Someone reason I can’t explain when running the command to install Hyper-V manager tool alone on a Windows 11 machine, it also installed the Hyper-V platform, allowing me to create VMs on the client machine. Not what I wanted, The below was provided as an answer by AI, but I haven’t personally tested it.. I call bull, I simply lived with it cause I had bigger fix to fry. I just won’t create any VMs.
- Installing Hyper‑V management tools
Enable-WindowsOptionalFeature -Online -FeatureName Microsoft-Hyper-V-Management-Clients -Allinstalls Manager.- On Pro/Enterprise, sometimes drags in the full platform too.
- Use
Disable-WindowsOptionalFeature -Online -FeatureName Microsoft-Hyper-V-Allif you want tools only.
Then of course, I was having issues connecting to my Hyper-V server via Hyper-V Manager remotely. The first error complained about WinRM.. Check the service, make sure it’s up and reachable by locally and remotely using:
Test-WSMan hyper-vHostname
Then it said I didn’t have permission, I was trying to connect to the Hyper-V server that was not domain joined via a domain-joined client machine, AI said to try n create a local account with the same creds as my domain account, I didn’t think it would work. but somehow. it did. mind blown…
- Remote management (WinRM/Kerberos/NTLM)
- Domain client + non‑domain host → Kerberos fails.
- Fix: enable WinRM on both sides, add host to
TrustedHosts, -
Set-Item WSMan:\localhost\Client\TrustedHosts -Value "hyper-v-host" -Force
- Create matching local account.
- Matching local account trick works because NTLM succeeds when creds line up.
- WinRM checks
Test-WSMan localhost→ confirms service running.Get-ChildItem WSMan:\localhost\Listener→ shows listeners.- WinRM must run on both client and server.
- WinRM ports
- Needs inbound TCP 5985 (HTTP) and 5986 (HTTPS) open.

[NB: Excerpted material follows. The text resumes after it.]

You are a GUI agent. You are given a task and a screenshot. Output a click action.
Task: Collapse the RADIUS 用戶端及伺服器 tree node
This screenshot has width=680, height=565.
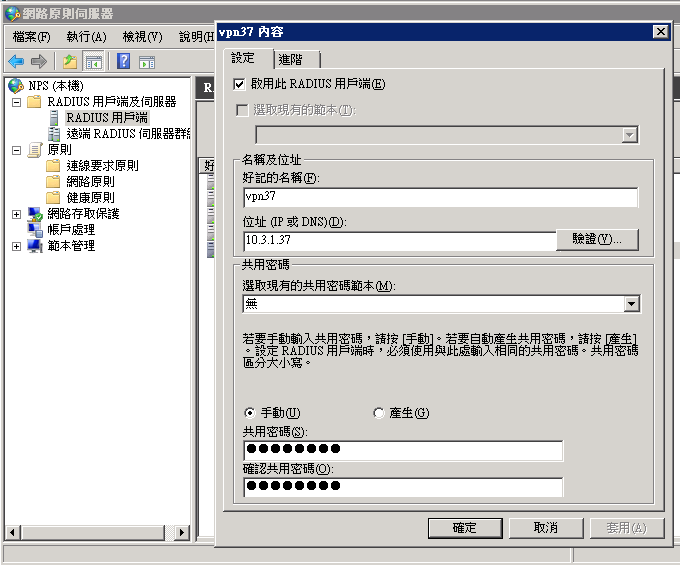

- Enable‑PSRemoting -Force
- Starts WinRM service.
- Creates listeners.
- Adds/activates firewall rules for WinRM.
- Firewall rules group
- Found under “Windows Remote Management”. Rules may exist but be disabled.
- Fix
Get-NetFirewallRule -DisplayGroup "Windows Remote Management" | Enable-NetFirewallRule
I noticed I could only have one session on a VM console, unlike VMRC that allows multiple sessions to connect to the same VM.
- VMConnect vs VMRC
- VMware VMRC: multiple concurrent console viewers.
- Hyper‑V VMConnect: single session only; others blocked.
- For multi‑user access, use RDP inside the guest.
As I continue to play with this more in my Lab, I’ll keep following up on this post.